After all, is the most fundamental question of life not how does the set of chemicals inside us provide our every essence? How are those chemicals changed from simple molecules to everything that makes up a human being?

One thing which makes Genetics so interesting is that not even the best geneticists in the world can fully answer these questions. It is still a science very much in its infancy and early stages of understanding. After all, it was only around sixty years ago that James Watson and Francis Crick made the discovery of the structure of the DNA double helix. What is most fascinating about how these men made their discovery is that they came to their final theory of the double helix without any experiments of their own; they simply brought together other people’s evidence and used it to their advantage to gain their own final answer.

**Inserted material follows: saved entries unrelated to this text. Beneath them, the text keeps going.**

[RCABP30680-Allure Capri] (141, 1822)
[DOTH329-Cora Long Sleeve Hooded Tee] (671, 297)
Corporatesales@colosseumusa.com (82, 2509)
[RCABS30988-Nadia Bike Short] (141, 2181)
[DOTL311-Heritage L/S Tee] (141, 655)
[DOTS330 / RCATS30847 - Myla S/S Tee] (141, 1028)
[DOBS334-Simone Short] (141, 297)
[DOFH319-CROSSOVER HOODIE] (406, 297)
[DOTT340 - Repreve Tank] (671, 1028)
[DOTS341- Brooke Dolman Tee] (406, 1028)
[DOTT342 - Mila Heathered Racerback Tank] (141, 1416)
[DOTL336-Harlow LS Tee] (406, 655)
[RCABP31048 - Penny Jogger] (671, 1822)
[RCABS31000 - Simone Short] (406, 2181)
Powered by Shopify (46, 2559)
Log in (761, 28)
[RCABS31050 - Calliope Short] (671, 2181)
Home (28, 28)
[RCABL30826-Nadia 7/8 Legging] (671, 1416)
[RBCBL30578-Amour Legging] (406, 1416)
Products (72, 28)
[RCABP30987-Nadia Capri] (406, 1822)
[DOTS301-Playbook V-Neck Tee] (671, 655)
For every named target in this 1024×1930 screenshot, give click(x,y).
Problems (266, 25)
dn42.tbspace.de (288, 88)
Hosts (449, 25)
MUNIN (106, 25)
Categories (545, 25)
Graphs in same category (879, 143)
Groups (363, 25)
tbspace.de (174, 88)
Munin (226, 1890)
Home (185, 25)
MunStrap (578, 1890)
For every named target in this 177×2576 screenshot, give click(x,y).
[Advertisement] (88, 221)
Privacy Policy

The less molecular side of Genetics which most people have heard something of is that of Gregor Mendel’s pea plant experiments: he performed genetic crosses with the plants, noting parent and offspring characteristics. As far back as 1856, he laid the foundations of what remain the basic principles of Genetics in these modern times. Mendel introduced the theory of recessive and dominant characteristics, without fully understanding what he was proposing.

A gene, in simplified terms, is a stretch of DNA coding for a characteristic in an organism. Allele is the word used when there are two or more different forms of a gene, so there can be different alleles for a particular gene. These different alleles can be classed as recessive or dominant, which basically do as their names suggest i.e. genes come in stronger or weaker forms; dominant being stronger and recessive being weaker. This means that one allele can dominate over the other and if both alleles occur, the so-called dominant allele will be shown. Since we have two copies of every gene, one from our mother and one from our father, any allele combination can occur. Therefore for a gene with two alleles, A (dominant) and a (recessive), there are three different allele couplets which could occur: AA, Aa or aa. This is called the organism’s genotype, the genes contained within its cells. The organism’s genotype produces a particular phenotype, which is the characteristic shown by an organism due to its genotype. For instance, in Mendel’s pea plant experiment, he found that yellow colour is dominant to green colour in the peas – yellow colour could be shown by the allele Y and green colour can be shown by the allele y. This means that in this case, the pea plant can have the genotypes of YY or Yy which will show a yellow phenotype, or yy which will show a green phenotype.